January 1, 2006
A new twenty-first-century style of activism is thinking close to home.
The projected rise in sea levels “threatens the very existence of New Orleans,” the city’s mayor, Ray Nagin, said in the New York Times weeks before the 2005 hurricane season. Nagin has pledged—along with, according to the latest talley, 186 other U.S. mayors of both major political parties—to enforce the Kyoto Protocol, known as the global climate treaty. Signed by the European Union and Japan but not the United States, this 1997 document asks industrialized nations to reduce carbon dioxide, methane, and other emissions—greenhouse gases known to cause climate change. (Rising sea levels are one of the many perilous effects of global warming.)
The mayors are instituting policies, each according to his or her city’s needs and resources.
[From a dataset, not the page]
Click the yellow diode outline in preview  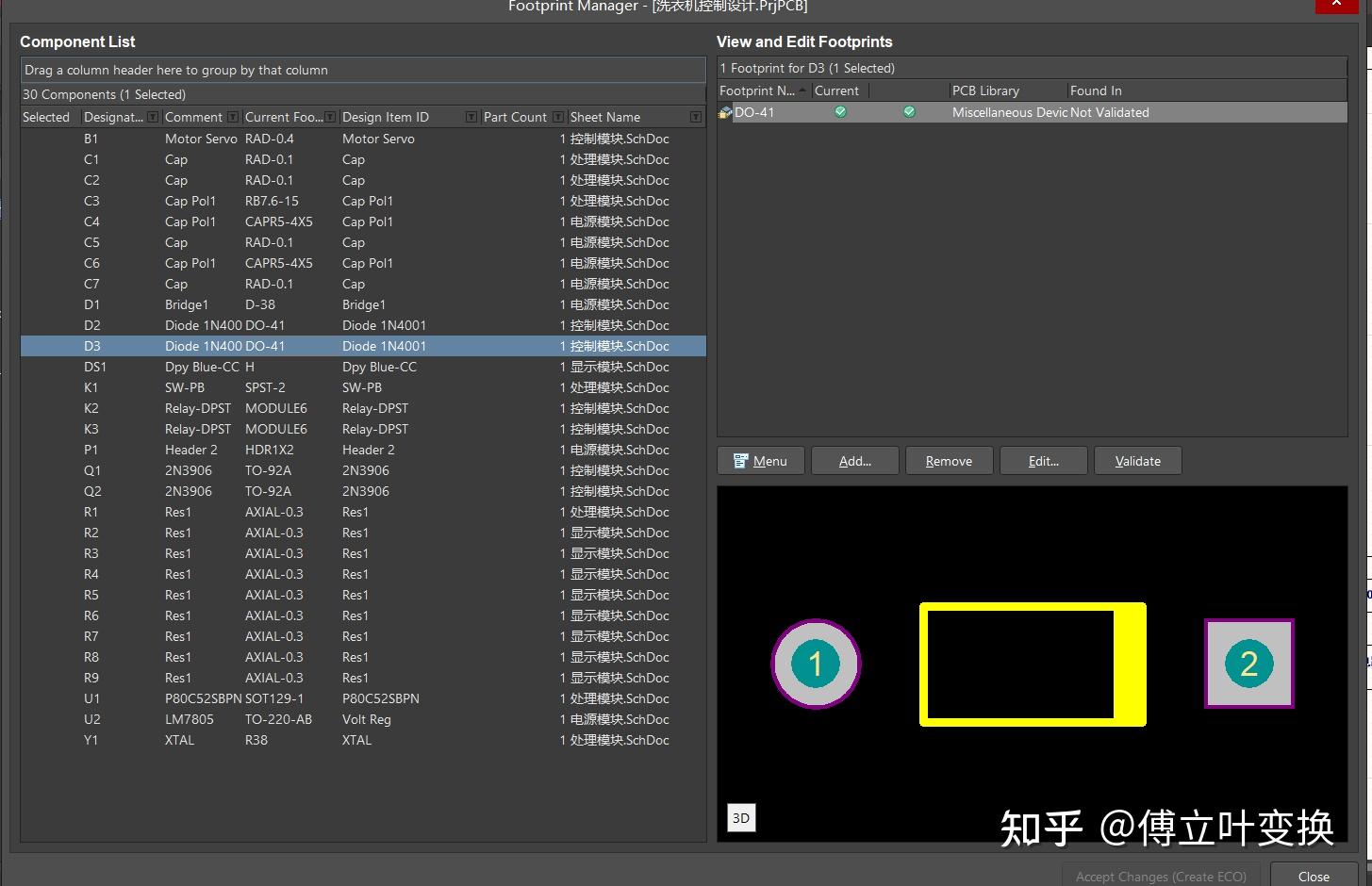[x=1033, y=664]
In Seattle cruise ships are asked to turn off their diesel engines while in port; Salt Lake City has become the largest buyer of wind power in Utah; and New York City is purchasing hybrid-powered vehicles. On the regional level, the governors of nine Northeast states have pledged to curb greenhouse gases, and a number of Western states are following their lead.
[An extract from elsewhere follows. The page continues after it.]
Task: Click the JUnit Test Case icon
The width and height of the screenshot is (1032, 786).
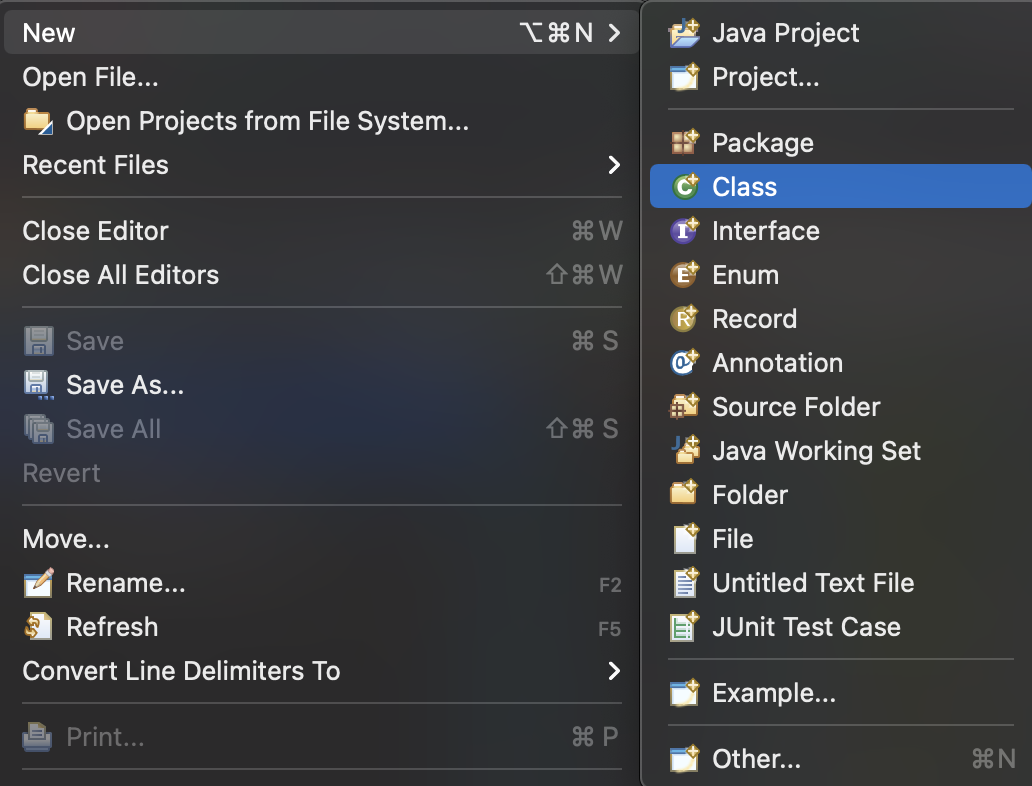Action: tap(685, 627)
University and college campuses “compete to shrink their mark on the environment,” the Washington Post reports. Kentucky’s tiny Berea College now has a multimillion-dollar Ecovillage that, the paper says, “represents the cutting edge of environmental architecture.” Sprawling Harvard University buys renewable energy. To turn these ideas into real functioning and memorable places, designers in every discipline are needed.
Whether it’s Berea’s composting or low-flush toilets, radiant-heat floors, and recycled-content carpets; or Ball State University’s biofuel-powered shuttles in Indiana, each design is based on a singular decision to make the world cleaner, safer, and more just—one product, one room, one building, one city, one region at a time. This is activism twenty-first-century style.
The visionaries in this issue are among these brave new proponents for the local approach. Among them is Jaime Lerner, an architect-mayor who introduced commonsense measures in his hometown, Curitiba, Brazil, and in the process created a model for sustainable cities. Egyptian architect and Library of Alexandria director Ismaïl Serageldin talks of his institution as “a space of freedom for dialogue and learning” with a potential to radiate enlightenment into the Arab world and beyond. Los Angeles councilwoman Jan Perry works with the belief that great architecture, accompanied by solid social programs, can uplift a downtrodden neighborhood—surely an inspiration for city officials everywhere in search of making their mean streets more beautiful and humane.
Skeptics—some of them cynical naysayers, others understandably overwhelmed by the complexity of global problems—scoff at these actions and ideas, calling them small and inconsequential. They’re wrong. As our visionary John Thackara emphasizes, many small acts undertaken together can create new worlds.